Literary historians will tell you that the horror story in its longer form is a relatively recent phenomenon. While there might be some truth in that assertion, it cannot be denied that the gothic novels of Radcliffe and Walpole were popular in the 1700s and no-one can deny the influence of Bram Stoker’s Dracula or Mary Shelley’s Frankenstein during the Victorian era.
However, for most of the 1900s horror fiction was confined to short stories and novellas within literary periodicals. It was only in the 1970s that horror novels became more popular due in no small part to the influence of the great horror writer Stephen King.
Below you will find five excellent novels of the genre, best read alone on a dark night…
The Shining by Stephen King
Stephen King is the yardstick by which all future writers of the genre will be measured. He achieved great success with his first novel Carrie, and everything he has written subsequently has been a bestseller.
Many of King’s fans have argued over which one of his numerous books qualifies as his Magnum Opus. Some say it has to be The Stand, others are drawn to It and yet more side with the Dark Tower series, which King himself feels is his most important work. While all of these works are excellent, I have chosen The Shining to take pride of place on this list.
The Shining tells the story of recovering alcoholic Jack Torrance as he takes up a winter caretaker position in the empty Overlook Hotel deep within the Colorado Rockies. He is accompanied by his wife Wendy and their son Danny. Danny is a Shiner, a telepath capable of reading minds and detecting psychic energy. Snowed in for the winter, the family learns of the hotel’s dark history of violence and fear, and soon sinister happenings begin to plague the family.
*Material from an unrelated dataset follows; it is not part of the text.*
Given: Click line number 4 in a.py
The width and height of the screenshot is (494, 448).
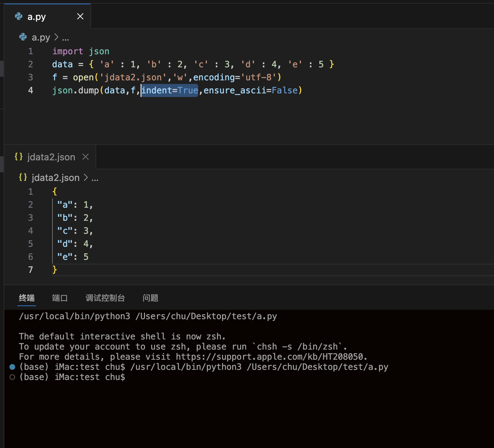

Melmoth the Wanderer by Charles Maturin
A beautiful, evocative and disturbing work, Melmoth the Wanderer follows the life of its titular character, a man who has pledged his soul to the devil in return for extended life, through the narratives of various men and women who encounter him on his journey of sin. Realising his damnation, he searches the Earth for a being willing to take over his unholy pact.
With an Irish clergyman as the narrator, the reader will be whisked through remote monasteries, visit the dungeons of the Inquisition and learn much aboutf madness, fear and pain. Melmoth the Wanderer is a classic whose status is well deserved.
The Terror by Dan Simmons
In 1845, Sir John Franklin commanded two fine ships, HMS Erebus and HMS Terror, and sailed off into a mystery. His goal was to finally crack the fabled Northwest Passage, a hypothetical waterway via Northern Canada that would lead to the Indies. But he vanished utterly and it was only in 2014 that one of the ships was found.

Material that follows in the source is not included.